Coughlans Bakery closure hit on Tuesday, when the 89-year-old chain ceased trading and went into voluntary liquidation. The move was designed to keep suppliers and employees paid as the business unwound.
Sean Coughlan said higher employer national insurance contributions, high business rates, a £20,000-a-week fuel hit after the conflict in the Middle East, and recent heatwaves pushed the bakery over the edge. During the hot weather, he said the business made about 50% of its normal weekly takings while outgoings stayed exactly the same.
Romesh Ranganathan and 2024
Romesh Ranganathan became co-owner in 2024 and had called the deal "the partnership of the century". He reposted Sean Coughlan's video to his 1.4m followers and wrote, "Gutted isn't the word."

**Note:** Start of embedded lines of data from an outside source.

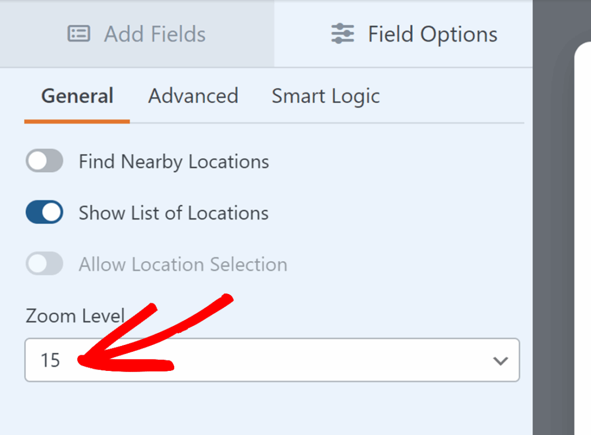The image size is (591, 435).
Task: Click the Allow Location Selection label
Action: [x=183, y=265]
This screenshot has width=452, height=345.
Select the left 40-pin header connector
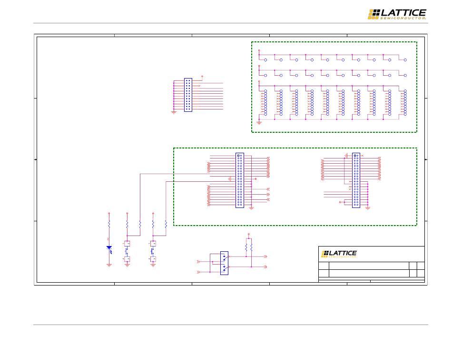coord(239,180)
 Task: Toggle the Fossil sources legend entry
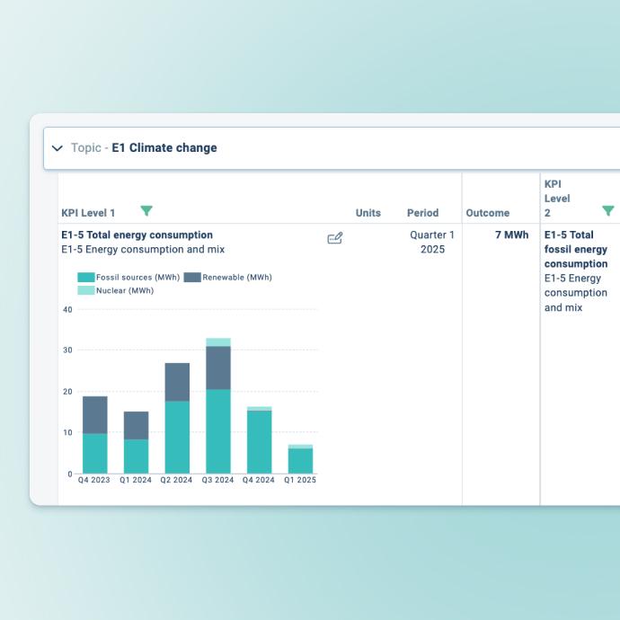128,278
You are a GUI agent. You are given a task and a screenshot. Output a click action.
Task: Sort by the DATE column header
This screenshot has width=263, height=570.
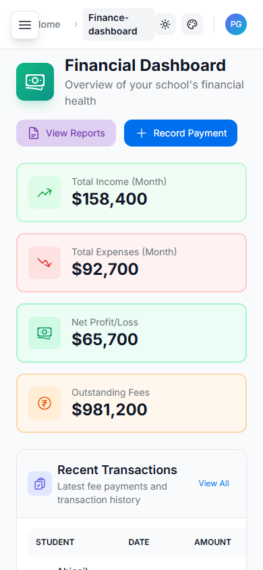point(139,542)
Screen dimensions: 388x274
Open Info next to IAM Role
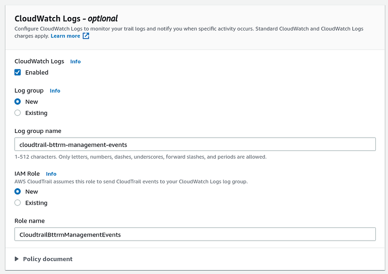coord(51,174)
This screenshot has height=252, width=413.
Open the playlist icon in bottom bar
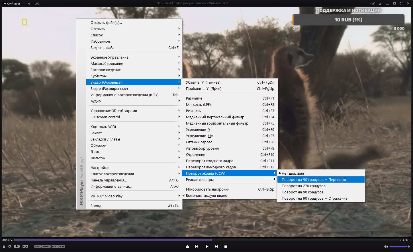coord(4,246)

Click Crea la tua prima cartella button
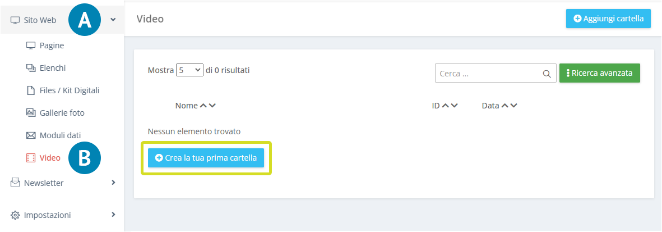pos(206,158)
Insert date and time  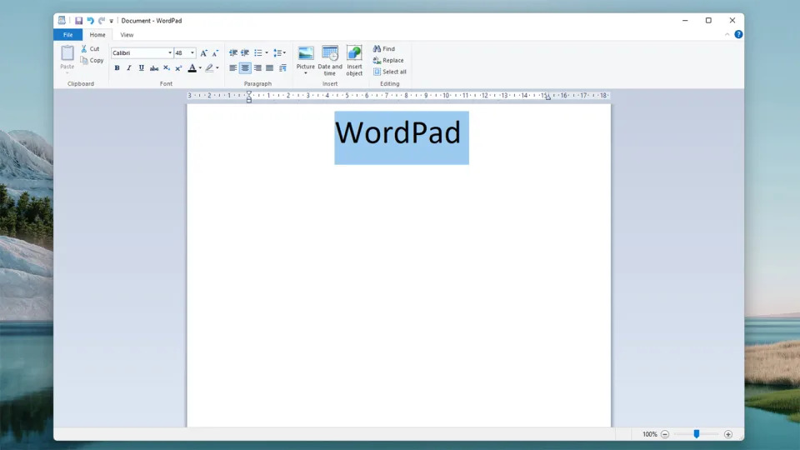tap(330, 53)

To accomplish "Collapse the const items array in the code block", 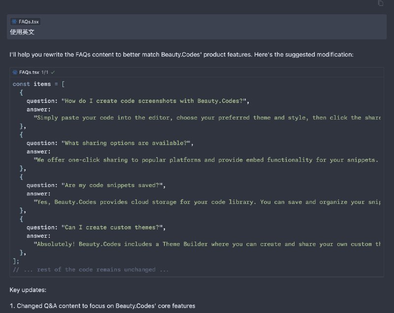I will point(39,84).
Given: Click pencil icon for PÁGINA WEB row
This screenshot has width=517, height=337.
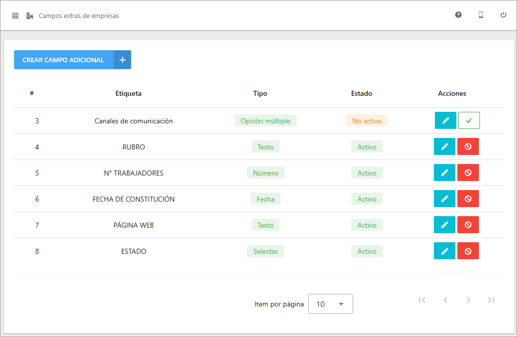Looking at the screenshot, I should [444, 225].

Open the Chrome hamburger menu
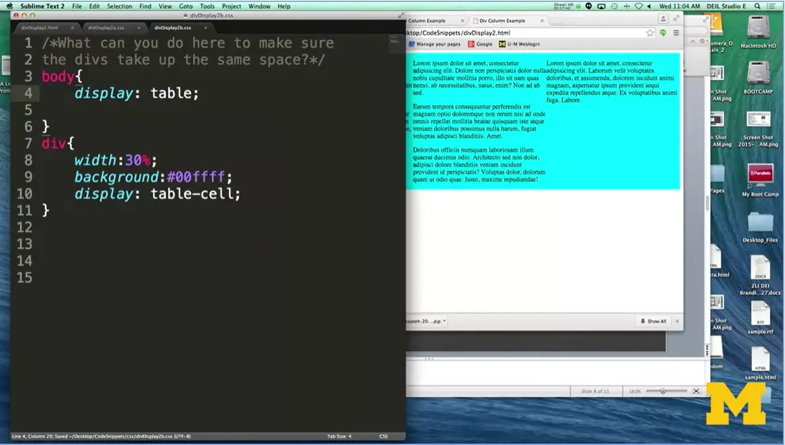coord(676,32)
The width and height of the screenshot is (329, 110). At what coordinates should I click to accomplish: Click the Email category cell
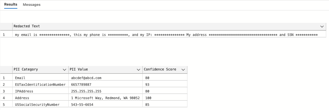pos(40,78)
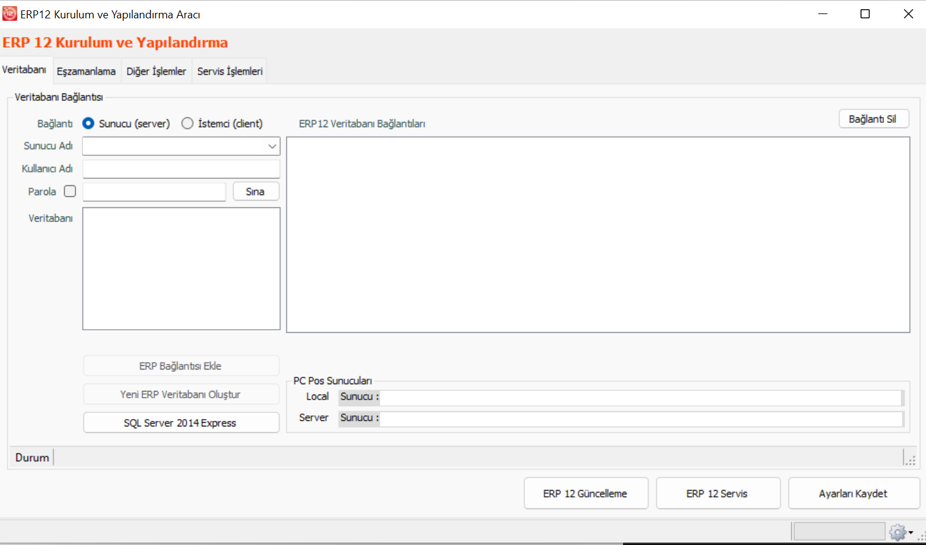Click the gear settings icon in status bar
The height and width of the screenshot is (545, 926).
click(897, 532)
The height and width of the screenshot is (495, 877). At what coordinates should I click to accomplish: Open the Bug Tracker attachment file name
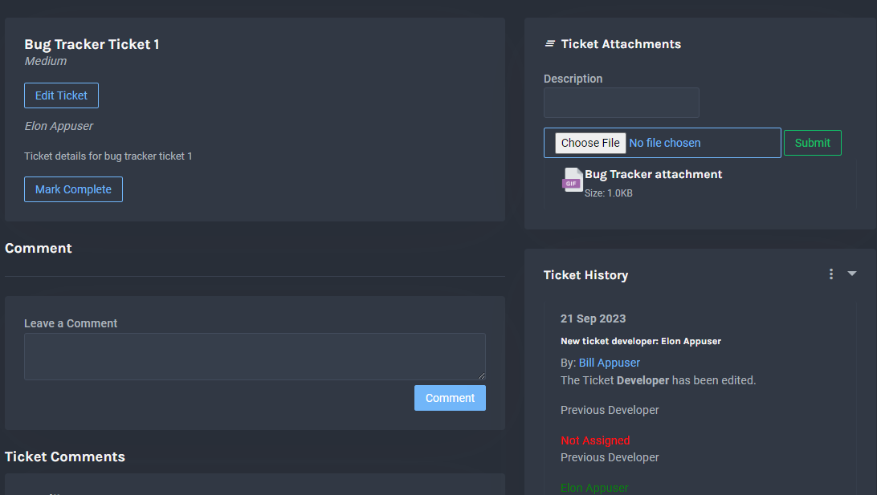point(653,174)
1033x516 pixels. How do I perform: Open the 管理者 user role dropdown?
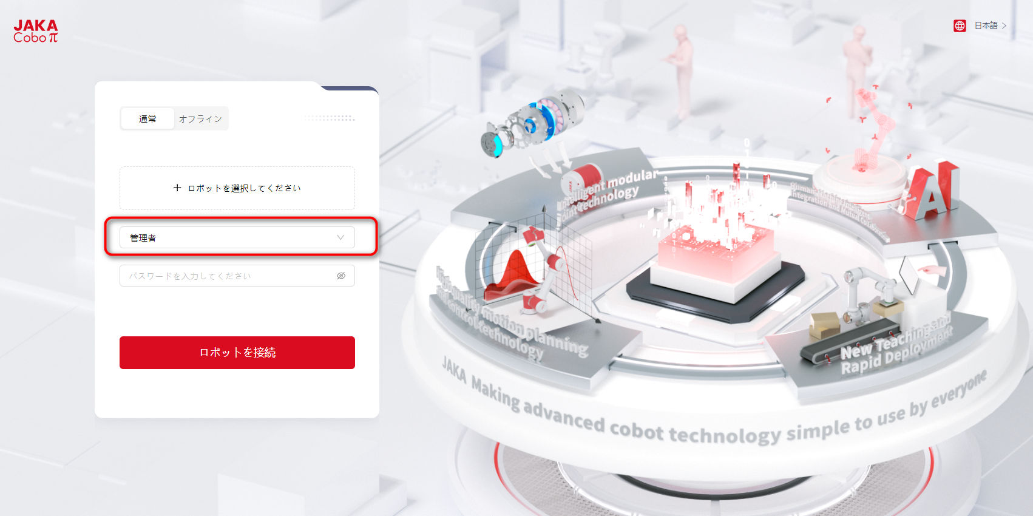(237, 237)
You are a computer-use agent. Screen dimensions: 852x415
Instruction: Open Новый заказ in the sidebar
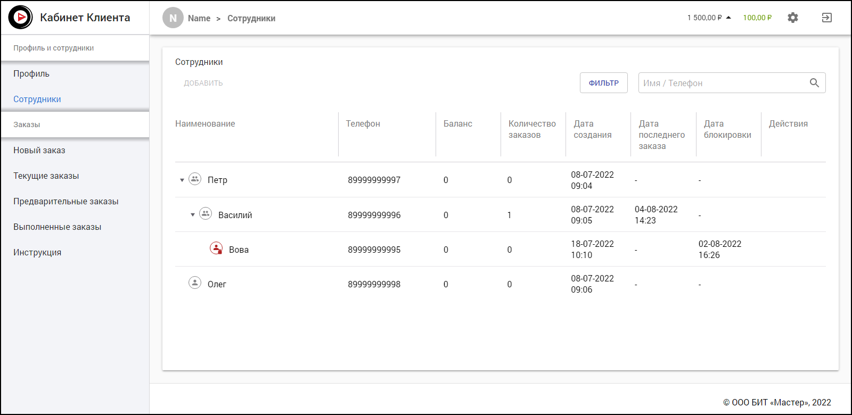click(x=39, y=151)
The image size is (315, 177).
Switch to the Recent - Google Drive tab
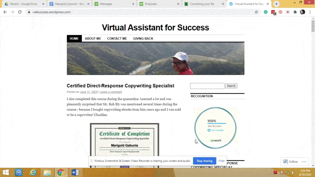tap(23, 4)
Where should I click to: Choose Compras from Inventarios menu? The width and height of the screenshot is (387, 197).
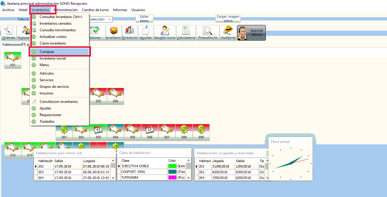click(47, 52)
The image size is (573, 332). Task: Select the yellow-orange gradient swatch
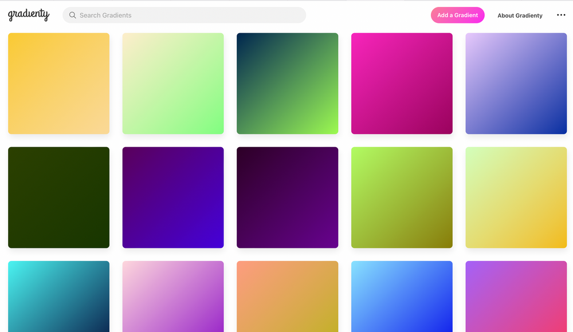pos(58,84)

Coughlan, who described Ranganathan as "amazing," added, "I feel like we've absolutely let him down. Everything he's done, it's been from the heart," a blunt sign of how abruptly the business moved from expansion hopes to liquidation. The chain's shops across Kent, Surrey, West Sussex and south London now face the practical reality of a shutdown being handled through the liquidation process rather than an orderly sale.
Kent, Surrey, West Sussex and south London
Those locations matter because the closure reaches beyond a single high street branch and into a wider regional network. Customers with orders, local suppliers and staff across the estate are now tied to the liquidation timetable, with the firm's stated aim being to preserve payment for suppliers and employees.
The unresolved issue is the scale of the trading losses that forced the decision. What is clear is that the final pressure came from costs that rose faster than takings, leaving an 89-year run to end on Tuesday rather than continue into another trading week.